2
votes

I am learning Scala Higher Order Functions. I am studying an example that is a class; there is one method that receives a function and a value parameter and returns a value. The function is p: Tweet => Boolean and the method implementation is further below. I want to know where is the implementation of the p function.

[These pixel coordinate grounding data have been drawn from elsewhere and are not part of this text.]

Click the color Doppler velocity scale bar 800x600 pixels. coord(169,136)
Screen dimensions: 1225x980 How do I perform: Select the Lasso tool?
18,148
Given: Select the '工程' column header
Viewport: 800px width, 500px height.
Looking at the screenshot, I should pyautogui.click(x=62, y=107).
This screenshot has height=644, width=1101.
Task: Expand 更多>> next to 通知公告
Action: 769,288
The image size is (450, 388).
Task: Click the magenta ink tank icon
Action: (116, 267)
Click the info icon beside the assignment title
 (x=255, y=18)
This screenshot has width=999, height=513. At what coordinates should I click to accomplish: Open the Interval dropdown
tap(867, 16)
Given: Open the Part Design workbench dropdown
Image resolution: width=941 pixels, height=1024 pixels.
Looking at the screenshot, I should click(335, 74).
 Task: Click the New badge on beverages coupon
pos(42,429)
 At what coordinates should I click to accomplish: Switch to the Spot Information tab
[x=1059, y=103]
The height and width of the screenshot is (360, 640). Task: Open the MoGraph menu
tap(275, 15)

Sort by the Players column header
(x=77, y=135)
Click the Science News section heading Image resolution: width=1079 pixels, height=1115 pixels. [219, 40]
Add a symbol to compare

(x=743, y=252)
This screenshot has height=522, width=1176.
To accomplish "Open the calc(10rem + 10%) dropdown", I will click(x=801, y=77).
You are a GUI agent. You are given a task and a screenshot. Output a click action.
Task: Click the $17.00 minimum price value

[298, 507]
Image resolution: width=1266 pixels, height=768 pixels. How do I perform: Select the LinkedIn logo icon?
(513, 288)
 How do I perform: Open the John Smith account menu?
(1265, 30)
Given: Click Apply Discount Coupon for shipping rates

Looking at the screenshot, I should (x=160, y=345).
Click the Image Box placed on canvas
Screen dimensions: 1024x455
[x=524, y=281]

class NonEmpty(elem: Tweet, left: TweetSet, right: TweetSet) extends TweetSet {
  def filterAcc(p: Tweet => Boolean, acc: TweetSet): TweetSet = {
    if (p(elem)) {
      left.filterAcc(p, acc.incl(elem))
      right.filterAcc(p, acc.incl(elem))  
    } else {
        left.filterAcc(p, acc)
        right.filterAcc(p, acc)
    }                    
}
1
I understand it might be more disturbing when the parameter is a function, but your question is in fact exactly the same as "what is the value of the acc parameter?". It is whatever is passed as acc when filterAcc is called. Same for p.Didier Dupont

1 Answers

2
votes

I wonder to know where is the implementation of the p function

If you go further down in the class definition, you'll see one of the implementations of p in union

def union(that: TweetSet): TweetSet = {
  this.filterAcc(elem => true, that)
}

With Higher Order Functions, the caller of the method is the one in charge of providing an implementation of the function that he wishes to run. You can take a look at common use cases such as map, flatMap, filter, etc on Scalas collection library.